What is being asked: Reproduce the following records line for line, with no changes.

(Target position records)

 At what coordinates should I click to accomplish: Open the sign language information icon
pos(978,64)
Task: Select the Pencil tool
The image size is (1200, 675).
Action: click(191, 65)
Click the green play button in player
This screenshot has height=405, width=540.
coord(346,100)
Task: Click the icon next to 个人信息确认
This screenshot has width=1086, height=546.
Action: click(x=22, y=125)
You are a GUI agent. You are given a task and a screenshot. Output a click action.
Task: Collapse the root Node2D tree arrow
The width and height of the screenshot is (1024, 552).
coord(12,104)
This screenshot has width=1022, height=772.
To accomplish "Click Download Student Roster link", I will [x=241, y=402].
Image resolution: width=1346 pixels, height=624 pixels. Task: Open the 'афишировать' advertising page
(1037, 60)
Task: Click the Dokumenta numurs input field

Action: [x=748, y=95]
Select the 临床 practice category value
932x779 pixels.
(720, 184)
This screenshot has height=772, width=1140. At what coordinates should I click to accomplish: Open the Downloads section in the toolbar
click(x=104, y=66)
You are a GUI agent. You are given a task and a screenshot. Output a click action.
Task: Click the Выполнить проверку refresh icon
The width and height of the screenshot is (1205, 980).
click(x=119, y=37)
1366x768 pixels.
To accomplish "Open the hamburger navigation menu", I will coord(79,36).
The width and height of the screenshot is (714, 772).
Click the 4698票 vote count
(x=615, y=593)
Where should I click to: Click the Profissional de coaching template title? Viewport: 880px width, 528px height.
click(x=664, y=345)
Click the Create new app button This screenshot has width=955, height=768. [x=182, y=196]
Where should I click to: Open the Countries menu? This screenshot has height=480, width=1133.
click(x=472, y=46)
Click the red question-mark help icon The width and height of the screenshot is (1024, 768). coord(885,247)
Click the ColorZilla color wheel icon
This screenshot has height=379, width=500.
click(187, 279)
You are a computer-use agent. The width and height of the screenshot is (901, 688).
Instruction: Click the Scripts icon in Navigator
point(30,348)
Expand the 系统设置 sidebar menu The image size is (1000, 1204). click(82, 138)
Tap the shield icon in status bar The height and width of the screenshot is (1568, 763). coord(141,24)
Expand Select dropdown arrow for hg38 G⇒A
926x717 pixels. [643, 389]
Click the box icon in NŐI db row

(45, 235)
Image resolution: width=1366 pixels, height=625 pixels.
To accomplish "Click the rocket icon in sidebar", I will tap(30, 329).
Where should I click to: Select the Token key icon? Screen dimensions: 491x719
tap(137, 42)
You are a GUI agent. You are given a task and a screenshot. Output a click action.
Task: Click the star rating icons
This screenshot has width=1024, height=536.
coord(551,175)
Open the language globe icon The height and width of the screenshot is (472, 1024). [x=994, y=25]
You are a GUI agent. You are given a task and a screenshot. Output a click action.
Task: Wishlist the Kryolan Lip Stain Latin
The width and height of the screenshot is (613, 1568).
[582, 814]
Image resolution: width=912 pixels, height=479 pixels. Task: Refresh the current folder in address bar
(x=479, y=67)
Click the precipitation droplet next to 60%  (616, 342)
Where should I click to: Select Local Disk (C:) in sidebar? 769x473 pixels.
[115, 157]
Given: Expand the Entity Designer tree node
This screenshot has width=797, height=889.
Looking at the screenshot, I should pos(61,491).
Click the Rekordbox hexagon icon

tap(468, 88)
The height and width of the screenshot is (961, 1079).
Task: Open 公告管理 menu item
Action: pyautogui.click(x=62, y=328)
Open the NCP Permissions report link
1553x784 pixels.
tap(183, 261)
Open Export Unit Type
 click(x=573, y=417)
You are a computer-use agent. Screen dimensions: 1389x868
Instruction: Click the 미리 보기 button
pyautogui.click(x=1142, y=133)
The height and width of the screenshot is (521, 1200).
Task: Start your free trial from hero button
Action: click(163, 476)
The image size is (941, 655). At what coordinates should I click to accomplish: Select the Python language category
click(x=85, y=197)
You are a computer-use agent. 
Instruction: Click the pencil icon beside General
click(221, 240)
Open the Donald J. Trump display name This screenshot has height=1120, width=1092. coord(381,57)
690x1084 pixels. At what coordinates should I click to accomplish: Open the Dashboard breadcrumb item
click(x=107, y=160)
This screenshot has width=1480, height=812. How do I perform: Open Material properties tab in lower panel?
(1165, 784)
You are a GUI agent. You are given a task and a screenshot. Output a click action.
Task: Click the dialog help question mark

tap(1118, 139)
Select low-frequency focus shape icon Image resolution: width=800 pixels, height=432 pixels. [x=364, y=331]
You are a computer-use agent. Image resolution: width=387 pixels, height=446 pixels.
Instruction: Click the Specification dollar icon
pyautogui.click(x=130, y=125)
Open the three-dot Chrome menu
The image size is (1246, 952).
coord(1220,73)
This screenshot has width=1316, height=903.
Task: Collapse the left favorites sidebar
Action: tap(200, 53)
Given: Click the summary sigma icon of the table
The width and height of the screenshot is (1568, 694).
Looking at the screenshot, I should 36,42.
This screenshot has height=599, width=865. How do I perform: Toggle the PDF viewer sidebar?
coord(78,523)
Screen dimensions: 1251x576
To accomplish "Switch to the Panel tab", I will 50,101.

Written solution:
 At what coordinates should I click to accomplish: Open the sign language information icon
pos(978,64)
Task: Select the Pencil tool
The image size is (1200, 675).
Action: click(191, 65)
Click the green play button in player
This screenshot has height=405, width=540.
coord(346,100)
Task: Click the icon next to 个人信息确认
This screenshot has width=1086, height=546.
Action: click(x=22, y=125)
You are a GUI agent. You are given a task and a screenshot. Output a click action.
Task: Collapse the root Node2D tree arrow
The width and height of the screenshot is (1024, 552).
coord(12,104)
This screenshot has width=1022, height=772.
To accomplish "Click Download Student Roster link", I will [x=241, y=402].
Image resolution: width=1346 pixels, height=624 pixels. Task: Open the 'афишировать' advertising page
(1037, 60)
Task: Click the Dokumenta numurs input field

Action: [x=748, y=95]
Select the 临床 practice category value
932x779 pixels.
(720, 184)
This screenshot has height=772, width=1140. At what coordinates should I click to accomplish: Open the Downloads section in the toolbar
click(x=104, y=66)
You are a GUI agent. You are given a task and a screenshot. Output a click action.
Task: Click the Выполнить проверку refresh icon
The width and height of the screenshot is (1205, 980).
click(x=119, y=37)
1366x768 pixels.
To accomplish "Open the hamburger navigation menu", I will coord(79,36).
The width and height of the screenshot is (714, 772).
Click the 4698票 vote count
(x=615, y=593)
Where should I click to: Click the Profissional de coaching template title? Viewport: 880px width, 528px height.
click(x=664, y=345)
Click the Create new app button This screenshot has width=955, height=768. [x=182, y=196]
Where should I click to: Open the Countries menu? This screenshot has height=480, width=1133.
click(x=472, y=46)
Click the red question-mark help icon The width and height of the screenshot is (1024, 768). coord(885,247)
Click the ColorZilla color wheel icon
This screenshot has height=379, width=500.
click(187, 279)
You are a computer-use agent. The width and height of the screenshot is (901, 688).
Instruction: Click the Scripts icon in Navigator
point(30,348)
Expand the 系统设置 sidebar menu The image size is (1000, 1204). click(82, 138)
Tap the shield icon in status bar The height and width of the screenshot is (1568, 763). coord(141,24)
Expand Select dropdown arrow for hg38 G⇒A
926x717 pixels. [643, 389]
Click the box icon in NŐI db row

(45, 235)
Image resolution: width=1366 pixels, height=625 pixels.
To accomplish "Click the rocket icon in sidebar", I will tap(30, 329).
Where should I click to: Select the Token key icon? Screen dimensions: 491x719
tap(137, 42)
You are a GUI agent. You are given a task and a screenshot. Output a click action.
Task: Click the star rating icons
This screenshot has width=1024, height=536.
coord(551,175)
Open the language globe icon The height and width of the screenshot is (472, 1024). [x=994, y=25]
You are a GUI agent. You are given a task and a screenshot. Output a click action.
Task: Wishlist the Kryolan Lip Stain Latin
The width and height of the screenshot is (613, 1568).
[582, 814]
Image resolution: width=912 pixels, height=479 pixels. Task: Refresh the current folder in address bar
(x=479, y=67)
Click the precipitation droplet next to 60%  (616, 342)
Where should I click to: Select Local Disk (C:) in sidebar? 769x473 pixels.
[115, 157]
Given: Expand the Entity Designer tree node
This screenshot has width=797, height=889.
Looking at the screenshot, I should pos(61,491).
Click the Rekordbox hexagon icon

tap(468, 88)
The height and width of the screenshot is (961, 1079).
Task: Open 公告管理 menu item
Action: pyautogui.click(x=62, y=328)
Open the NCP Permissions report link
1553x784 pixels.
tap(183, 261)
Open Export Unit Type
 click(x=573, y=417)
You are a computer-use agent. Screen dimensions: 1389x868
Instruction: Click the 미리 보기 button
pyautogui.click(x=1142, y=133)
The height and width of the screenshot is (521, 1200).
Task: Start your free trial from hero button
Action: click(163, 476)
The image size is (941, 655). At what coordinates should I click to accomplish: Select the Python language category
click(x=85, y=197)
You are a computer-use agent. 
Instruction: Click the pencil icon beside General
click(221, 240)
Open the Donald J. Trump display name This screenshot has height=1120, width=1092. coord(381,57)
690x1084 pixels. At what coordinates should I click to accomplish: Open the Dashboard breadcrumb item
click(x=107, y=160)
This screenshot has width=1480, height=812. How do I perform: Open Material properties tab in lower panel?
(1165, 784)
You are a GUI agent. You are given a task and a screenshot. Output a click action.
Task: Click the dialog help question mark

tap(1118, 139)
Select low-frequency focus shape icon Image resolution: width=800 pixels, height=432 pixels. [x=364, y=331]
You are a computer-use agent. Image resolution: width=387 pixels, height=446 pixels.
Instruction: Click the Specification dollar icon
pyautogui.click(x=130, y=125)
Open the three-dot Chrome menu
The image size is (1246, 952).
coord(1220,73)
This screenshot has width=1316, height=903.
Task: Collapse the left favorites sidebar
Action: tap(200, 53)
Given: Click the summary sigma icon of the table
The width and height of the screenshot is (1568, 694).
Looking at the screenshot, I should 36,42.
This screenshot has height=599, width=865. How do I perform: Toggle the PDF viewer sidebar?
coord(78,523)
Screen dimensions: 1251x576
To accomplish "Switch to the Panel tab", I will 50,101.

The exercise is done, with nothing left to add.